Cela commence par le choix des champignons.
"On a des variétés qui souffrent plus que d’autres quand il fait chaud. L’idée, c’est donc de privilégier les variétés qui supportent mieux les montées de température. Par exemple, avant l’été on a de très beaux pleurotes gris, mais ils n’aiment pas les fortes chaleurs, ce qui n’est pas le cas avec les pleurotes roses ou jaunes."
On peut aussi utiliser certaines techniques.
"Le château de Corcelotte-en-Montagne a été construit il y a plusieurs centaines d’années. Il se trouve quasiment sur le lit d’une rivière. Cette source d’eau circule dans un canal de pierre et apporte de la fraîcheur et de l’humidité dans la champignonnière.
Mais, en période de canicule, quand il y a une chaleur excessive la journée et pas de refroidissement la nuit, toute l’atmosphère se réchauffe même dans des locaux enterrés ou semi-enterrés. La température atteint 20 degrés et ça devient problématique. C’est le même problème que les caves des viticulteurs.
Si le réchauffement climatique se poursuit, peut-être faudra-t-il utiliser parfois la climatisation
Ce contexte nous oblige à chercher des solutions pour faire face aux hausses de températures.
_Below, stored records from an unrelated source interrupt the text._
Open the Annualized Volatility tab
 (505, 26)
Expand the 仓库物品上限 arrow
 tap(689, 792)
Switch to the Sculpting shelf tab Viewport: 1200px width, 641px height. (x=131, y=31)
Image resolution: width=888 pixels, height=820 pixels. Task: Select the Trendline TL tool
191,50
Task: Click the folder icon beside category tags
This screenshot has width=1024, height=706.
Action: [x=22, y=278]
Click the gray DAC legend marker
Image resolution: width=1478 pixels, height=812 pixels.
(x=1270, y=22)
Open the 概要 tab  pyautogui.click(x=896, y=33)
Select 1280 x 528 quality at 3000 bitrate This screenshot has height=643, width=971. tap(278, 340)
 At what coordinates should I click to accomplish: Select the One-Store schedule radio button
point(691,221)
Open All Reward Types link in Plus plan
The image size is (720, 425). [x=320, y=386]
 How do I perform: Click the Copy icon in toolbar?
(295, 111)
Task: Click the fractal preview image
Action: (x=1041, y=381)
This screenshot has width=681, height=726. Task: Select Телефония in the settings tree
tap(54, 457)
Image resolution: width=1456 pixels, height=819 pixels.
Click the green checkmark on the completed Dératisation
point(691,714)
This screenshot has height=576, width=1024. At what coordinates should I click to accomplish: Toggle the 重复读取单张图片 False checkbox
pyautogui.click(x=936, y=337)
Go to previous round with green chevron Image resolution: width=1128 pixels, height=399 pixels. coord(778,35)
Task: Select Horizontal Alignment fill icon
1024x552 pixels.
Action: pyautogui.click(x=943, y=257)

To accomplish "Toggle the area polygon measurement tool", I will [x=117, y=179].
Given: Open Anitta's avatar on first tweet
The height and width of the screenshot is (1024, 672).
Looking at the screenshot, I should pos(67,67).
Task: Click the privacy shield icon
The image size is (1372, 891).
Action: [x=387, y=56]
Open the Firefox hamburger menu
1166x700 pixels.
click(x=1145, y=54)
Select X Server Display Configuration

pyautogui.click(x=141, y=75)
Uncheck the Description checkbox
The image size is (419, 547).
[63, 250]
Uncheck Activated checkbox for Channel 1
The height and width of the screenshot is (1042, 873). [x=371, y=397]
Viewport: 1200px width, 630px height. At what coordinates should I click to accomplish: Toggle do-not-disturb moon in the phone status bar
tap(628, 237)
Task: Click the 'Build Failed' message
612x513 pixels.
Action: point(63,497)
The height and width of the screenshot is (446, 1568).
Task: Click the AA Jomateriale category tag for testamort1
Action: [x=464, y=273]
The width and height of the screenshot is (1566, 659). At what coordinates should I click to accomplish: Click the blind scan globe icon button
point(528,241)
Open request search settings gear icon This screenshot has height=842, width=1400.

D’où une réflexion sur le puits provençal : si on met une aspiration d’air dans les salles de productions et qu’on relie le canal aux salles, il va y avoir un air frais et humide très utile, et cela sans consommer trop d’énergie, sans mettre en place un système de climatisation.
On a encore quelque chose d’autre à tester, c’est la brumisation.
Mais, si le réchauffement climatique se poursuit, peut-être faudra-t-il mettre en place une petite climatisation momentanée à des moments critiques."
Les champignons sauvages souffrent-ils aussi de la chaleur ?
Outre leur production en champignonnière, Blandine et Luc Lecherf font appel à des récoltants pour les cèpes."On constate que le réchauffement climatique a des effets sur les champignons sauvages qui poussent dans la nature. En effet, quand il fait très chaud certaines variétés apparaissent plus tard ou n’apparaissent pas du tout. Ou alors, on en trouve mais sur d’autres sites. C’est le cas des girolles. Cette année, il n’y en avait pas en Bourgogne, mais on en a trouvé dans le Massif central.
Quant à la truffe de Bourgogne, on n’en trouve pas si la terre est trop sèche. Cette année, j’ai des craintes. Cela dit, un producteur a mis en place un système d’irrigation en goutte à goutte qui a donné de bons résultats dans sa truffière cet été", conclut Luc Lecherf.